Rabat — Delegates have expressed strong will to reach the full potential of China-Africa economic partnership, as the second China-Africa Investment Forum (CAIF) closed on Tuesday in the Moroccan city of Marrakech.
This commitment was made during the second CAIF, which gathered some 500 high-level Chinese and African business leaders, and came to facilitate business meetings between the main stakeholders of trade and investment of China and African countries.
It dedicated lectures and debates to the financial implications for African economies of the new Silk Road and how to capitalize on this new dynamic aimed at making the continent a true industrial platform.
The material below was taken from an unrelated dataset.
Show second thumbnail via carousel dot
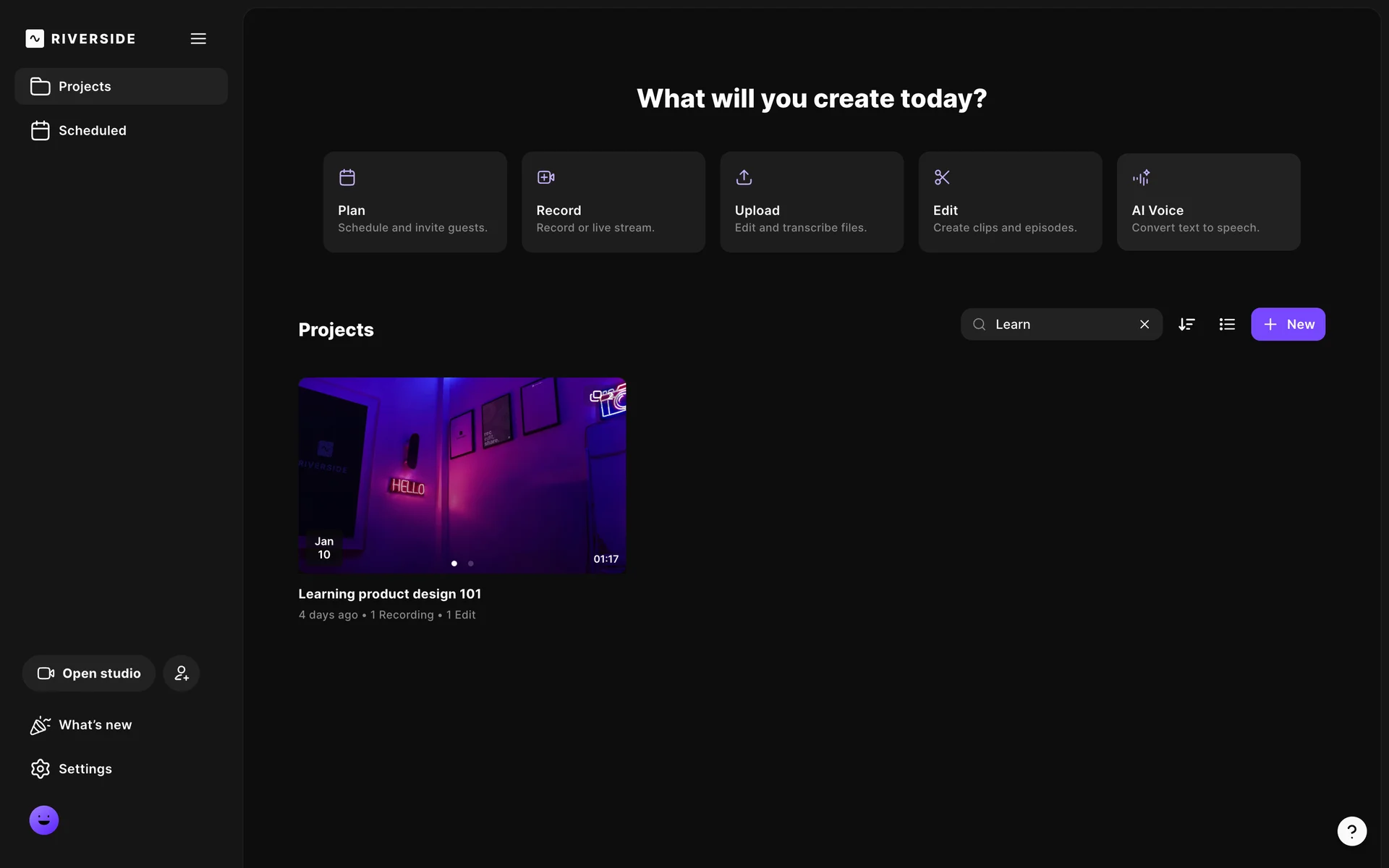This screenshot has height=868, width=1389. [x=471, y=563]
Alongside the conferences, practical workshops provided insights and keys to understanding Chinese and African economic policies and operational environments.
"The hosting of this large event is part of a proactive and strategic approach carried out at the highest level of the Moroccan state. It aims to endorse South-South cooperation and realize the full potential of the Morocco-China-Africa partnership," Hafid Elalamy, minister of Industry, Trade, Investment and the Digital Economy of Morocco said during the event.
The event discussed means to stepping up investment, encouraging partnerships in new growth-enhancing sectors, fostering co-production and local industrial sourcing, identifying common interests between China's investment strategies and Africa's economic priorities, and creating the financial and legal framework that will promote trade and industrial success.
It has taken China less than 20 years to become Africa's main economic partner. With over 10,000 companies active on the continent, the value of its trade with Africa reaches 190 billion U.S. dollars in 2016. It now exceeds that of India, France and the United States combined.
Nevertheless, there is still considerable potential for growth in the China-Africa economic partnership. According to McKinsey, revenues generated in Africa by Chinese companies could increase by 144 percent by 2025.